The directors` report said PLCC was “already facing some liquidity issues and increasing pressure from creditors” ahead of Pure Group`s bankruptcy last November, including around £1.8m in arrears accrued to HM Revenue & Customs during the pandemic. “The companies, which together employed 256 people and operated from sites in Liverpool and Prescot [in Merseyside], ceased operations with immediate effect, resulting in 203 redundancies. Administrators work with remaining employees to manage operations and support laid-off employees. They said the time would be paid back in full, while NatWest would likely receive nothing at this point. The arrangements for the Pure Group at large “suggest that there should be no reason” for Close and Novitas to invoke the security they hold in PLCC. PLCC`s other secured lenders were Close Invoice Finance and Novitas Loans; Neither directly financed PLCC, but rather supported other group companies, but their security was ensured by mutual guarantees. “Joint administrators take the necessary steps to ensure that all client files and funds are safe, and applicants are contacted to explain next steps. However, these challenges were exacerbated by the Group`s insolvency, “mainly due to the loss of all intra-group sales and large intra-group balances that could not be repaid on time. It is estimated that about 135 employees still work in the larger group, which includes Pure Litigation and Advocacy, an alternative corporate structure (such as Pure Legal). Kroll Advisory announced yesterday that Rob Armstrong, Michael Lennon and James Saunders were appointed as joint directors of Pure Business Group, Astute Business Management Consultants, Pure Technology Systems, Pure Reporting Services, Pure Claims, Pure Legal, Pure Claims Support Services, Connect Costs and Pure Costs Budgets on Tuesday. Not all of these companies were active, it is known. To Brian Cook above Comment: Pure legal fee consultants were used in administration.
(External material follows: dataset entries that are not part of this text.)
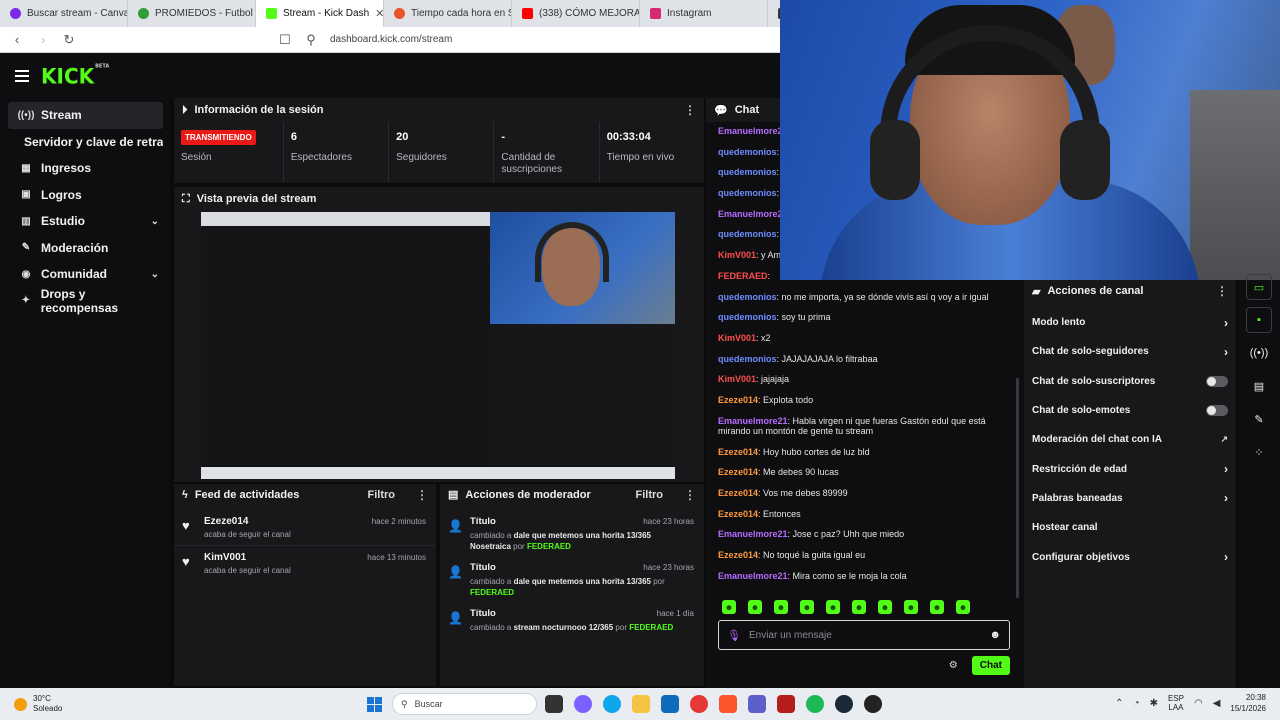 This screenshot has width=1280, height=720. I want to click on chat-username: FEDERAED, so click(743, 276).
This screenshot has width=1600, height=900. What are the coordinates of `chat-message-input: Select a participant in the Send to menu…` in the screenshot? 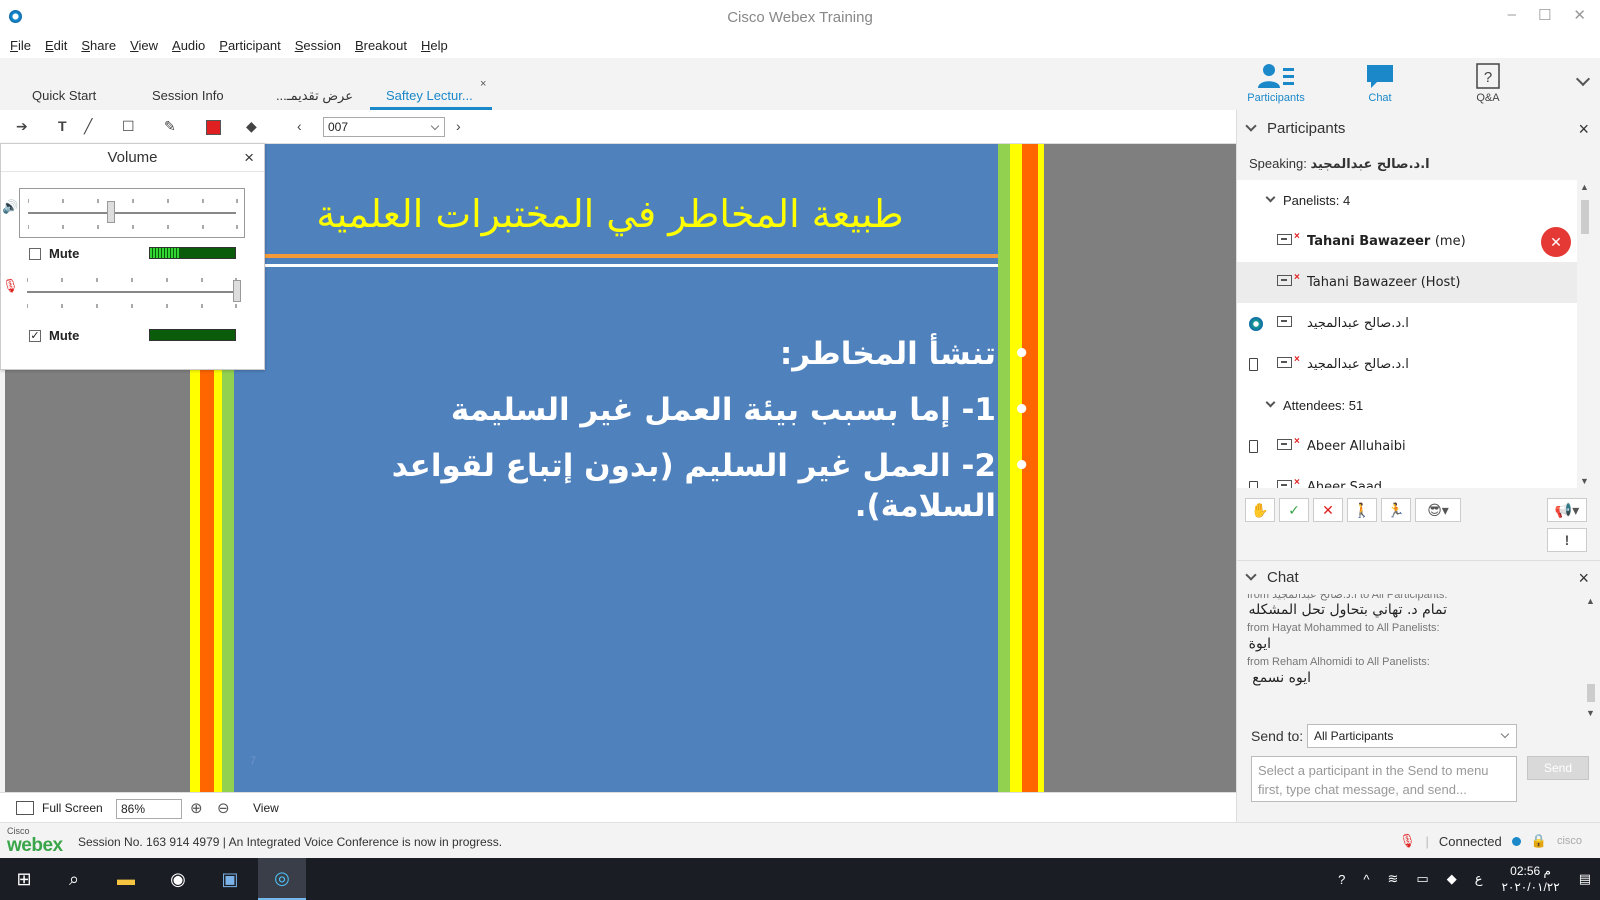 It's located at (1384, 779).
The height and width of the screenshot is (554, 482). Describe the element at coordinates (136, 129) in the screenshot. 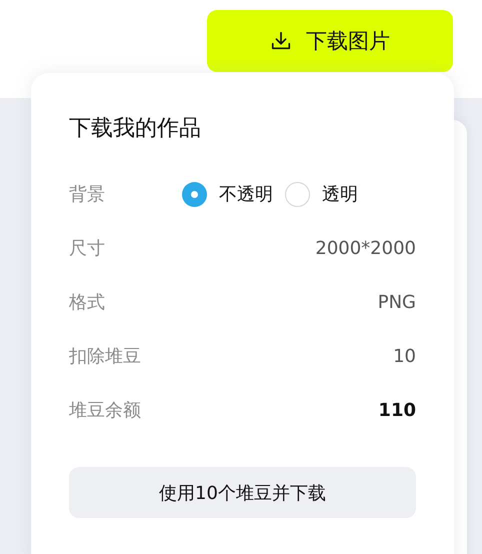

I see `panel-title: 下载我的作品` at that location.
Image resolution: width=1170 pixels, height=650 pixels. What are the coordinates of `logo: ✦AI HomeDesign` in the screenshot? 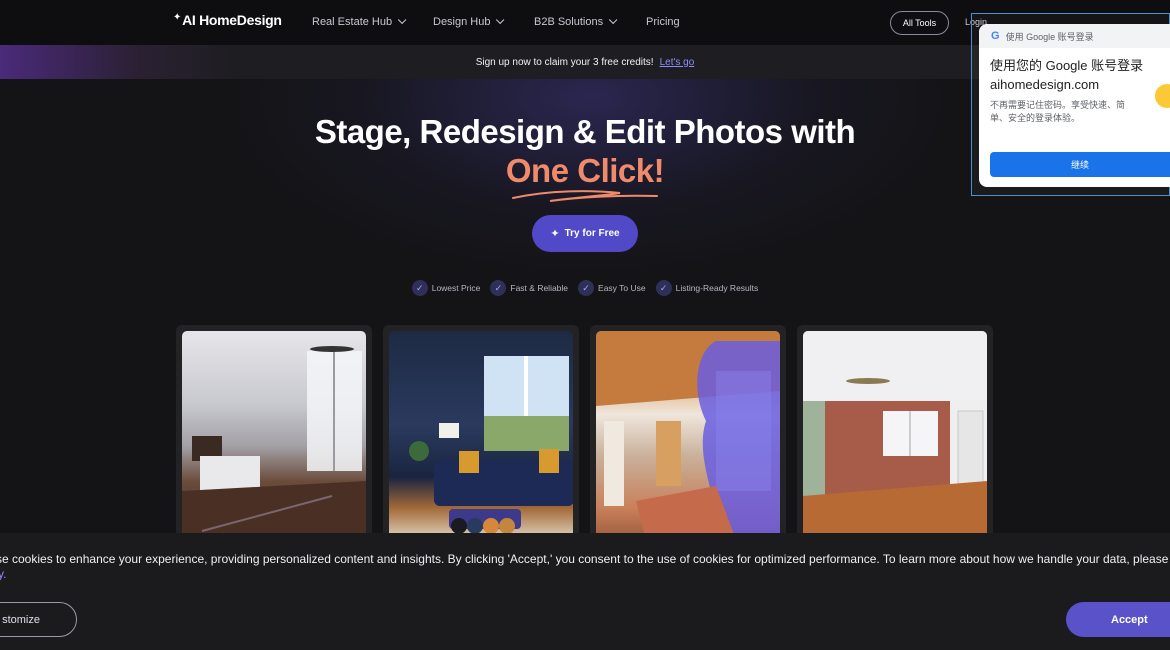 It's located at (228, 20).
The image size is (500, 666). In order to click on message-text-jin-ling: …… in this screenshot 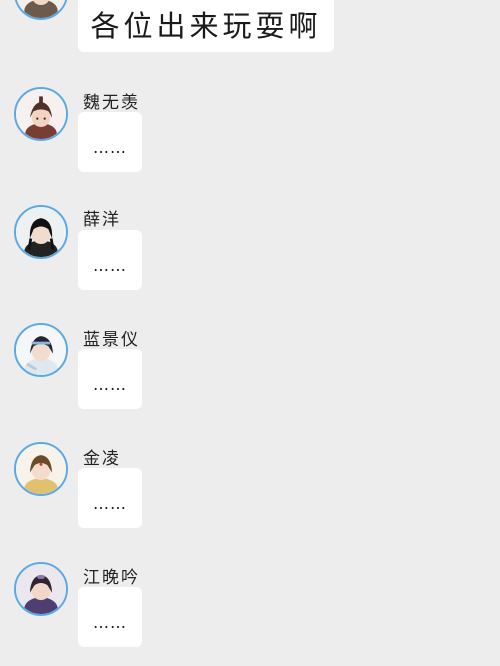, I will do `click(110, 503)`.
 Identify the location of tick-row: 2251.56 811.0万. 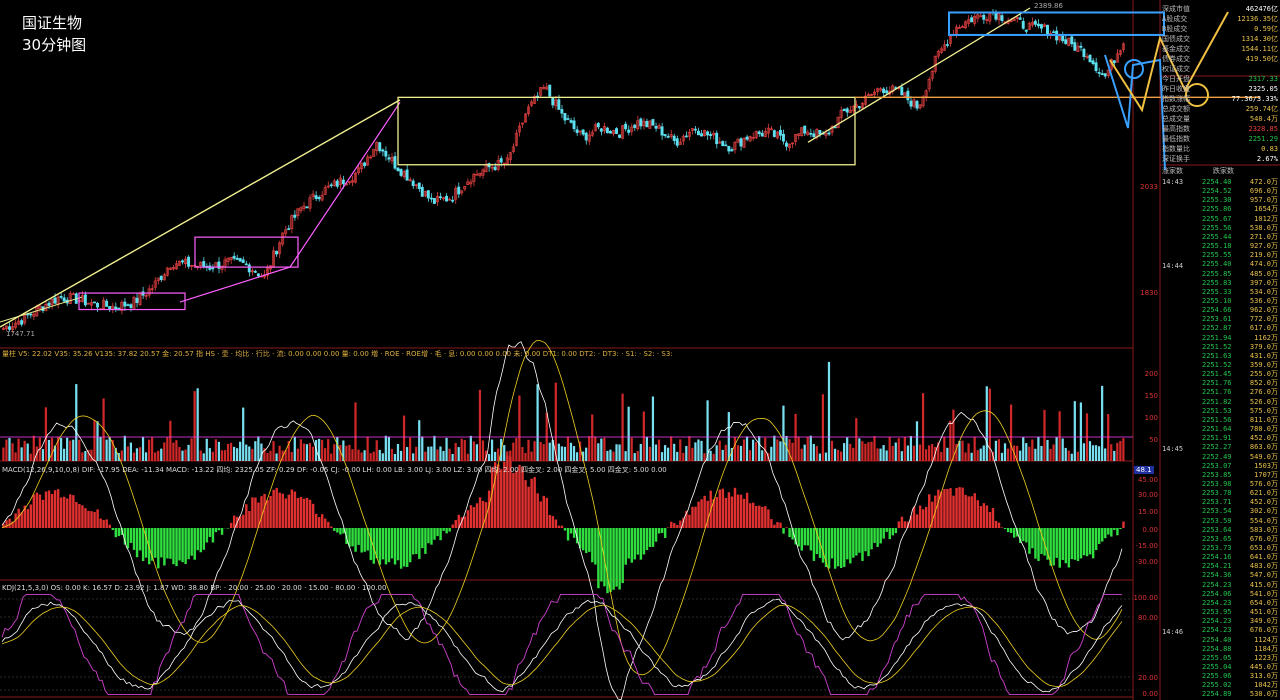
(1220, 420).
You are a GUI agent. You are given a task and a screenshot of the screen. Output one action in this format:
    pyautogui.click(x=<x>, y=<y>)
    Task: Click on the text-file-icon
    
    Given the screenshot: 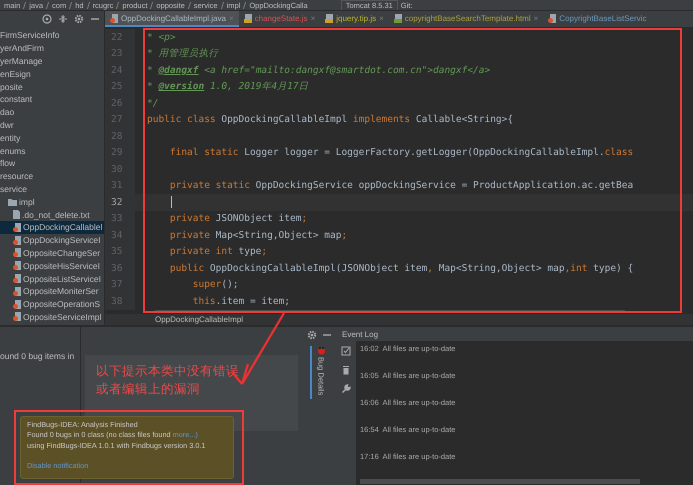 What is the action you would take?
    pyautogui.click(x=16, y=215)
    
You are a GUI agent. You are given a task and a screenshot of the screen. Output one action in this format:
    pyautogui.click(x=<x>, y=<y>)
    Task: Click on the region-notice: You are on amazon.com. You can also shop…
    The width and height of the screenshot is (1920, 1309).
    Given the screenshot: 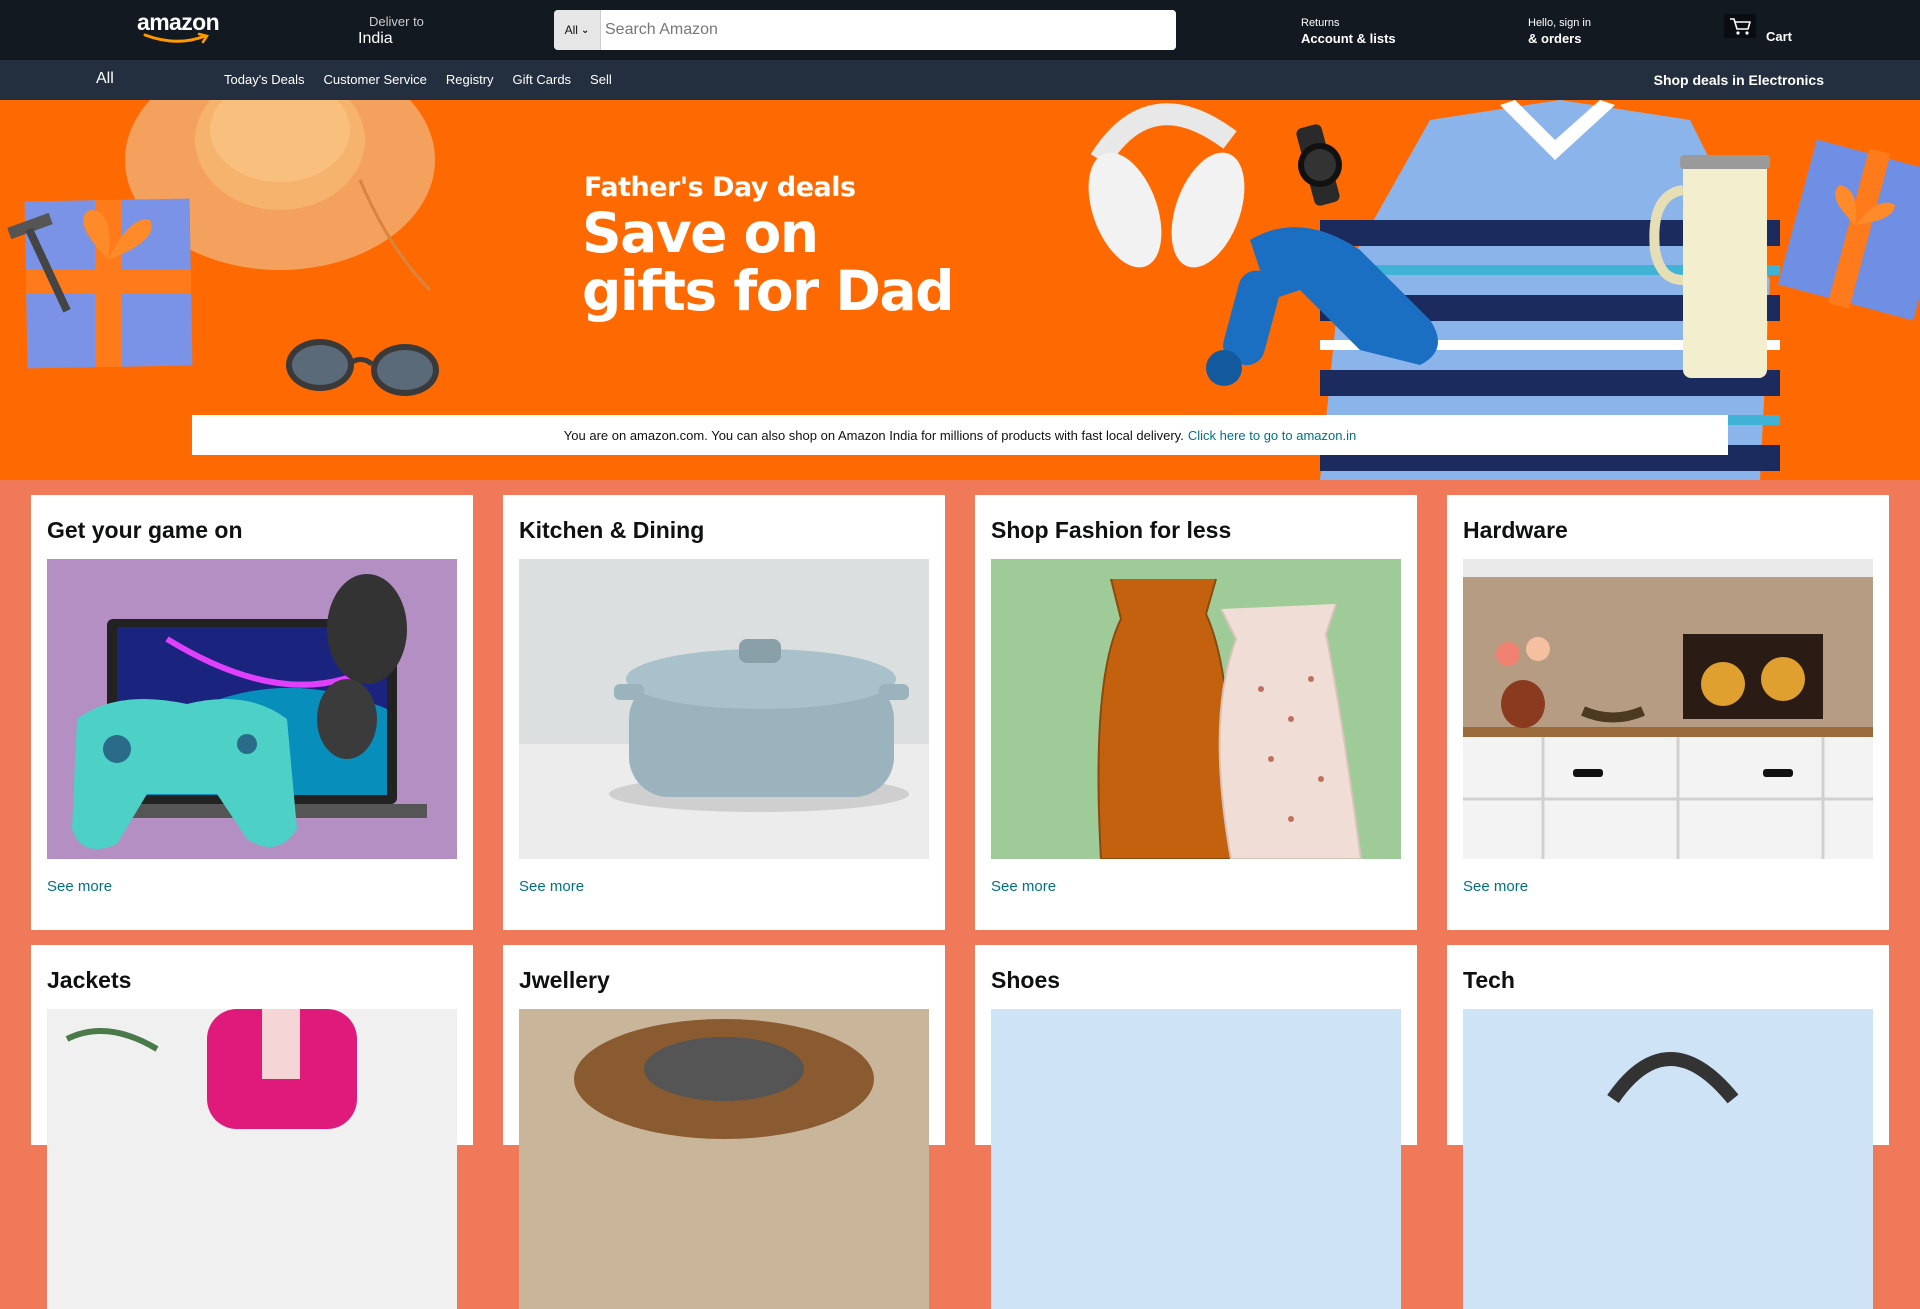 What is the action you would take?
    pyautogui.click(x=960, y=435)
    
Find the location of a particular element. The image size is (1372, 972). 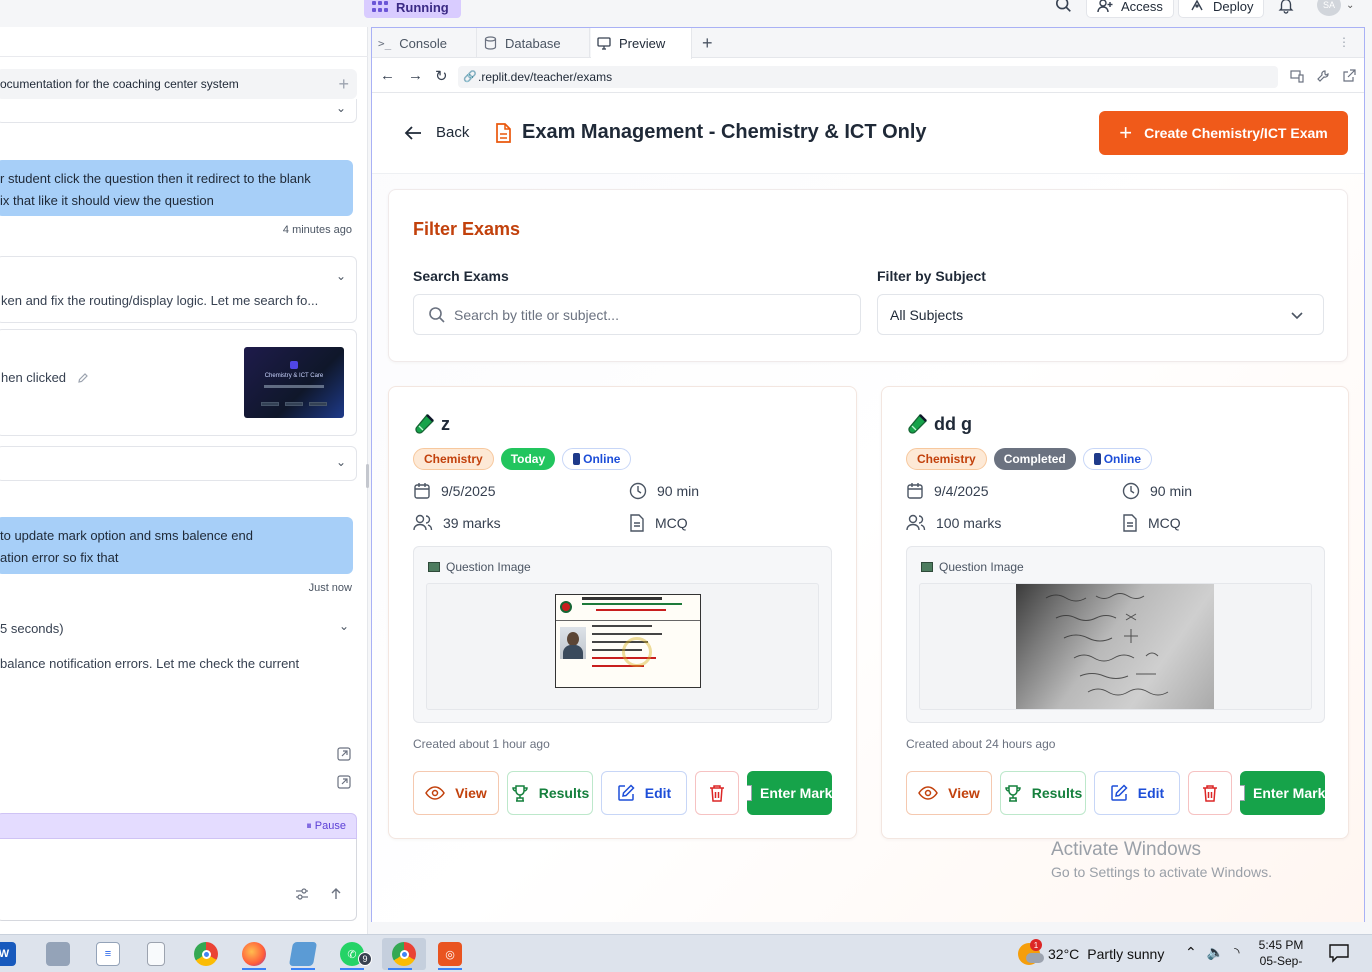

reload-icon: ↻ is located at coordinates (442, 76).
Alvarez and Marshal in Brighton were appointed directors (John Noon or Paul Flint) 02077155200) YLC was the only potential buyer who offered to buy a portion of PLCC`s business and assets; Others were only interested in buying suitcases. As for preferential creditors, the £14,000 pension arrears should be paid in full, while HMRC is expected to receive a dividend on the £1.7 million due, “but the amount has not yet been determined”.